My neighbor dog, Miss S, currently has two hot spots. She was clear on Monday; by Wednesday afternoon she had a weeping, oozing wound on her right front leg and another on her flank. Her gooey messes might be pyotraumatic dermatitis, wet eczema or Staphyloccocus intermedius, but they are what we generally group under the heading of “hot spots”.

They are warm and swollen to the touch, certainly painful and often smell dreadful.  They can be triggered by bacteria, yeast, fungi, fleas, lawn-care products, irritating grooming products, anxiety, stress, boredom or as a reaction to having been recently vaccinated.  In many dogs hot spots mark the return of autumn.

Most vets will treat hot spots by shaving the area, washing with disinfectant soap or rinsing with a liquid antiseptic. They will often use astringents, hydrocortisone sprays, antibiotics and steroid injections or pills.  If the dog can’t leave the spot alone, she may be sentenced to the Cone of Shame, E-collar (the lampshade device) that prevents her from getting at the wound.  Any dog can get a hot spot, but our pets are especially prone given our humid climate.

Because hot spots tend to recur, holistic practitioners tend to look beyond the obvious symptoms to the underlying causes. Richard Pitcairn, DVM, PhD, my mentor and author of one of my favorite reference guides with the longest, most unmemorable title (“Dr. Pitcairn’s Complete Guide to Natural Health for Dogs and Cats”) maintains all skin problems stem from the same health problem. He maintains that skin disorders stem from: toxicity from poor-quality food, environmental pollutants or topically applied chemicals; routine unnecessary yearly vaccinations that induce immune disorders in susceptible animals; suppressed disease (conditions that have never been cured that reappear as periodic skin discharge); or psychological factors such as stress, boredom, frustration, irritability.  Miss S is morbidly obese, eats garbage kibble and is confined on the back porch 16 hours a day. I’d wager her hot spots are a trifecta of causality.

What’s the cure?  Dr. Pitcairn says it’s all in the diet. I believe him.

He recommends a short fast followed by an improved diet, absent any processed grains, soy, chemical preservatives, artificial colors, flavors or synthetic vitamins.

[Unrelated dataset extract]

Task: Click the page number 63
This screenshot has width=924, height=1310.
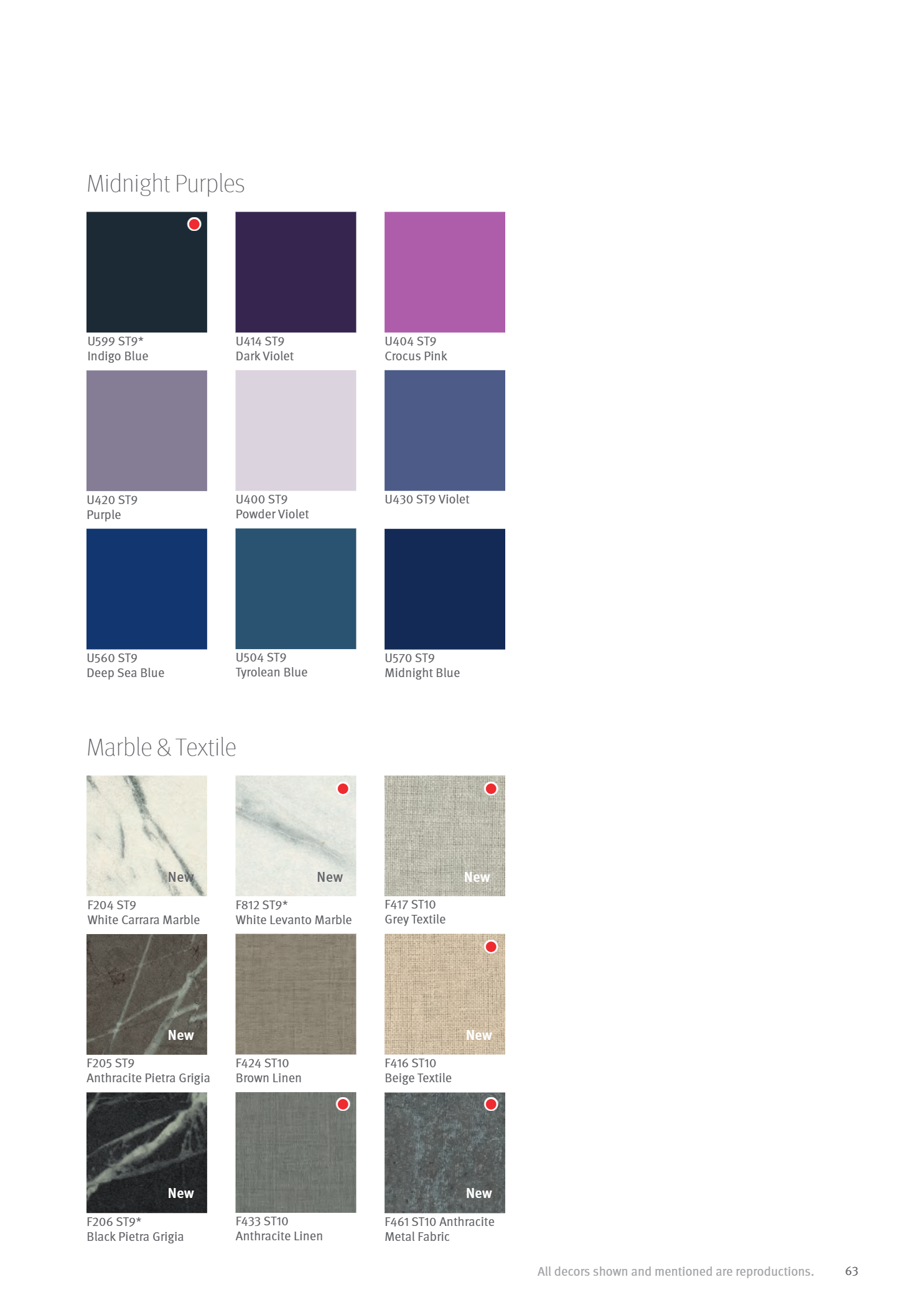Action: pos(851,1271)
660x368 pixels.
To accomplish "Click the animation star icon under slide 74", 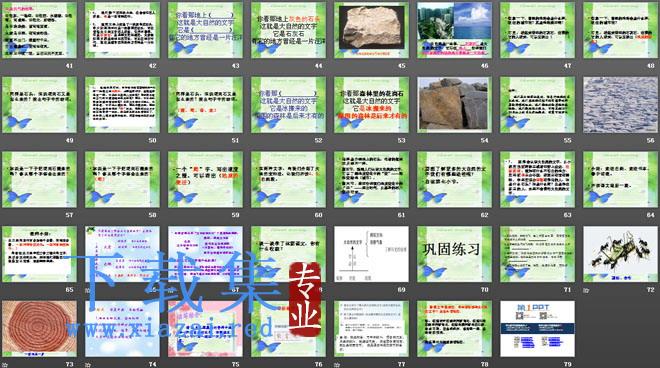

The short fast (a couple of days, fresh clean water always available) will encourage the body to burn up fat deposits where it holds impurities. By the time your dog returns to a clean diet, her body will have already started the healing process. But what do you do in the meantime when your dog has a great, nasty owwy?

Despite a stellar diet, my Bea would routinely sprout a hot spot on her left hip every autumn. Before she could worry it into a full-scale drama, I would shave the area, wash it gently with an anti-bacterial soap, and apply tea tree oil diluted w/a neutral carrier oil.  Often by the next day her little wound would be scabbed over leaving her to sport a fur excavation site for the next three months.  Tea tree oil worked for The Bea.  As it is a bitter, smelly oil her only reward for worrying the site was the slobbery “get this off my tongue” reaction we’ve all seen. Tea tree is a powerful essential oil, anti-bacterial, anti-fungal and used by Australian WWII troops to fend off trench foot in the South Pacific Theater.  It’s also known as melaleuca oil of MLM notoriety.

Herbal treatments such as powdered goldenseal, comfrey tea or chamomile compresses will soothe and dry the wounds. A couple of plain old black tea bags soaked in hot water, squeezed almost dry and left to cool can be applied directly to the hot spot for as long as your dog will allow.  The tannins in the tea will help dry out the wound plus the cooling compress AND your personal attention will be soothing.

Holistic philosophy says that organisms function as complete units that cannot be reduced to a sum of its parts.  If your dog gets a hot spot, certainly treat the “part”, but then look beyond the immediate emergency to find the source of the problem. With hot spots, as with other health issues, if the complete unit is healthy it follows that the parts will be healthy, too.